Facebook can simply say ‘no’ to EU’s proposed audit

Facebook can simply say ‘no’ to EU’s proposed audit

To say 2018 has been a difficult year for Facebook is an understatement. The Cambridge Analytica scandal, US senate hearings, and a massive data breach last month have all contributed to making life incredibly difficult for Zuckerberg and friends — and now the EU Parliament wants to add to their troubles.

Yesterday, members of the European Parliament (MEPs) agreed on a resolution to “urge Facebook to allow EU bodies to carry out a full audit to assess data protection and security of users’ personal data.”

The MEPs cite Cambridge Analytica and the 87 million users affected by the data breach as the reason for the proposed audit. The resolution is laudable, and it’s clear an impartial audit is needed as Facebook‘s operations may have breached EU law — but it rings a bit hollow when you dig into it.

MEPs urge Facebook to allow EU bodies carry out an audit. The reason for this wording is that, weirdly, the EU can’t subject Facebook to an audit without the company‘s consent.

TNW spoke with Iina Lietzén, an EU press officer, who confirmed this interpretation: “An audit on Facebook by EU agencies would require the consent by Facebook, which is what the Parliament is calling for in the resolution.”

It means that Facebook could simply say ‘no’ and there wouldn’t be an audit.

Facebook didn’t get back to us before this article went live on whether the company would submit to an audit, but it does seem unlikely.

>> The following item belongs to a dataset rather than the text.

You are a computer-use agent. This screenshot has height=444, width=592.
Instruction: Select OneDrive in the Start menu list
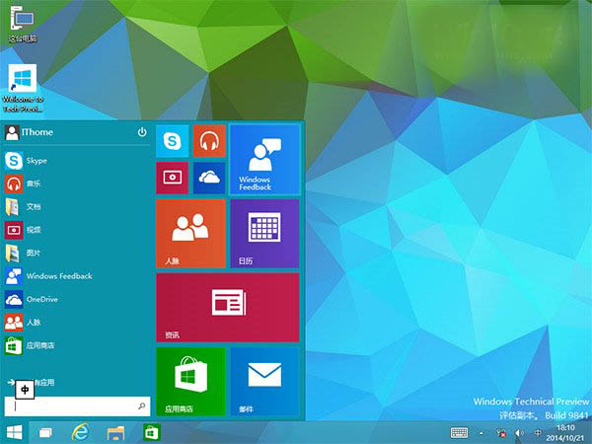[x=41, y=299]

But if Facebook does, for some reason, allow an audit, then MEPs have a few ideas on what the social media platform should do to prevent election meddling a la Cambridge Analytica. MEPs propose:

  • applying conventional “off-line” electoral safeguards online: rules on spending transparency and limits, respect for silence periods and equal treatment of candidates;
  • making it easy to recognize online political paid advertisements and the organization behind them;
  • banning profiling for electoral purposes, including use of online behavior that may reveal political preferences;
  • that social media platforms should label content shared by bots, speed up the process of removing fake accounts, and work with independent fact-checkers and academia to tackle disinformation;
  • investigations should be carried out by member states with the support of Eurojust (EU‘s judicial cooperation unit) into alleged misuse of the online political space by foreign forces.